Louise’s father died in 1893 when she was quite young, so when the 1900 census was taken we see this situation.

Louise Jahn 1900 census Shawnee Township MO
1900 census – Shawnee Township, MO

Alwine Jahn is shown as being a farmer, having 4 daughters and one son, who was only 7 years old.  This must have been a very difficult time for this Jahn family.

That leads us up to the marriage of Adolf Thauwald and Louise Jahn on March 28th, 1910.  They were married, as were the Lichtenegger/Meyr couple, at Immanuel Lutheran Church in New Wells.  Below are the church records for these two weddings.

Thauwald Jahn marriage record Immanuel New Wells MO
Thauwald/Jahn and Lichtenegger/Meyr marriage records – Immanuel, New Wells, MO

We can also view the civil marriage license for the Thauwald/Jahn marriage.

Thauwald Jahn marriage license
Thauwald/Jahn marriage license

These two can already be found together in the the 1910 census.  However, the census taker seems to have had some difficulty recording the information for this household.  They were living with Louise’s family in Shawnee Township, but Louise was still identified as being Louise Jahn, yet Adolf was described as a son-in-law.  Apparently aware of the mistakes, a notation and an arrow were inserted to explain the situation.  I think the notation, NH, may mean “new husband”.  Perhaps the census taker had filled out this form before the wedding, and then realized the circumstances had changed and made corrections before he submitted all his forms.
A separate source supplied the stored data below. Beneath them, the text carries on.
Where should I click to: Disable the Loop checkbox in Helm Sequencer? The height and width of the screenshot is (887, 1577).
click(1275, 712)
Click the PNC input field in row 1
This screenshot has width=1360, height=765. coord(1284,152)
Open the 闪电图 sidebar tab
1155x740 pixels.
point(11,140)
Adolph Thauwald 1910 census Shawnee Township MO
1910 census – Shawnee Township, MO

In 1918, Adolf had his World War I draft registration completed.

005151833_03796
Adolph Thauwald – WWI draft registration

According to our German Family Tree, Adolf and Louise had three children, all girls.  Also, all three of the girls’ names had a common characteristic.  They were all four-letter names that ended with an “a”:  Olga, Rosa, and Nora.  We find all three in the 1920 census.

Adolph Thauwald 1920 census Shawnee Township MO
1920 census – Shawnee Township, MO

Next, we find this family in the 1930 census.  Adolf still had a houseful of females.  He was a farmer all his life.
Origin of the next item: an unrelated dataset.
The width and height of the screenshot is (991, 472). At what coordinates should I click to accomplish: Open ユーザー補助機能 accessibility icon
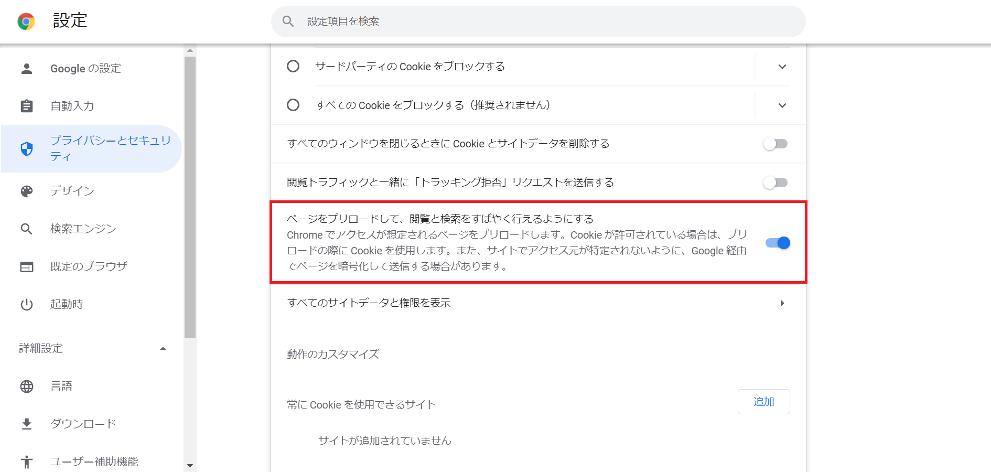pos(26,462)
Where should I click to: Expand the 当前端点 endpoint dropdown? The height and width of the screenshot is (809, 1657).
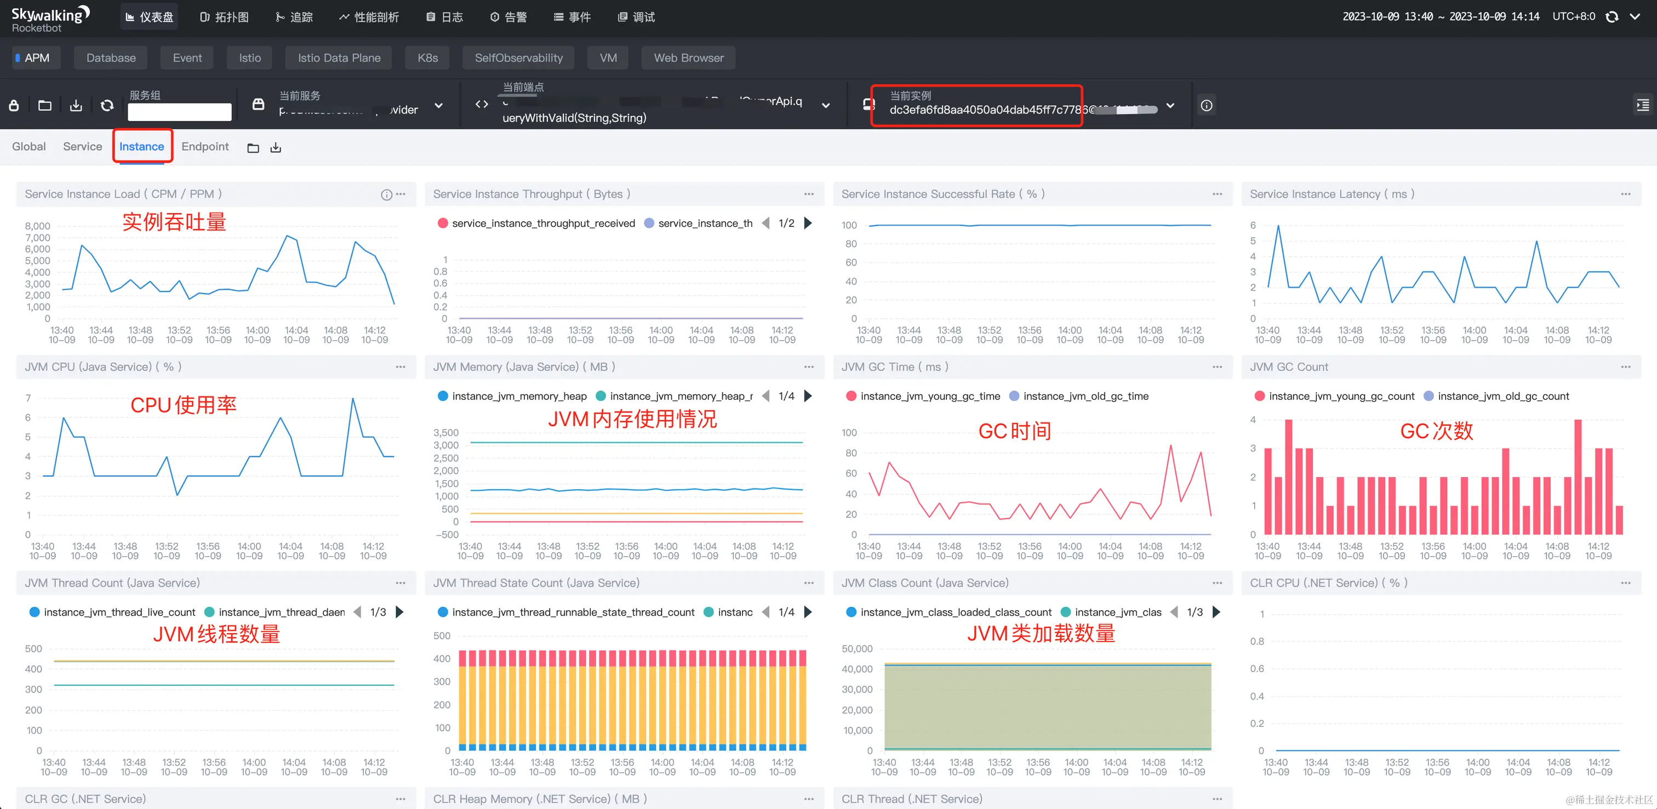(x=826, y=105)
Adolph Thauwald 1930 census Shawnee Township MO
1930 census – Shawnee Township, MO

The last census we can view is the 1940 census.  Their daughter, Nora, had married Edgar Lungwitz, and they were living in the Thauwald household.

Adolph Thauwald 1940 census Shawnee Township MO
1940 census – Shawnee Township, MO

Adolf had to complete a World War II draft card in 1942 even though he was already 55 years old.

44479_04_00040-00416
Adolf Thauwald – WWII draft card

The above form says that Adolf’s mailing address was the Star Route out of Altenburg in Perry County even though he lived in Cape Girardeau County.  Some people in Shawnee Township still get their mail delivered out of the Altenburg Post Office.

Louise Thauwald died in 1969 at the age of 82.  Perhaps next year, we will be able to view death certificates from that year.  As it is, we can only see them up to the year 1968.  Adolf died in 1973 at the age of 87.  These two are both buried in the Immanuel Lutheran Cemetery in New Wells.

The double wedding in New Wells in 1910 causes me to ask several questions.  Did the two weddings take place at the same time or at different times of the day?  If they happened at the same time, were there any family ties that connected the names Lichtenegger, Meyr, Thauwald, and Jahn?  Did Rev. Winkler attend both of the parties that may have been held on the occasion of these two weddings?  I checked.  March 28th was a Monday in 1910.  At least, the pastor wouldn’t have to use the excuse that he had to get home early in order to be ready for a Sunday morning worship.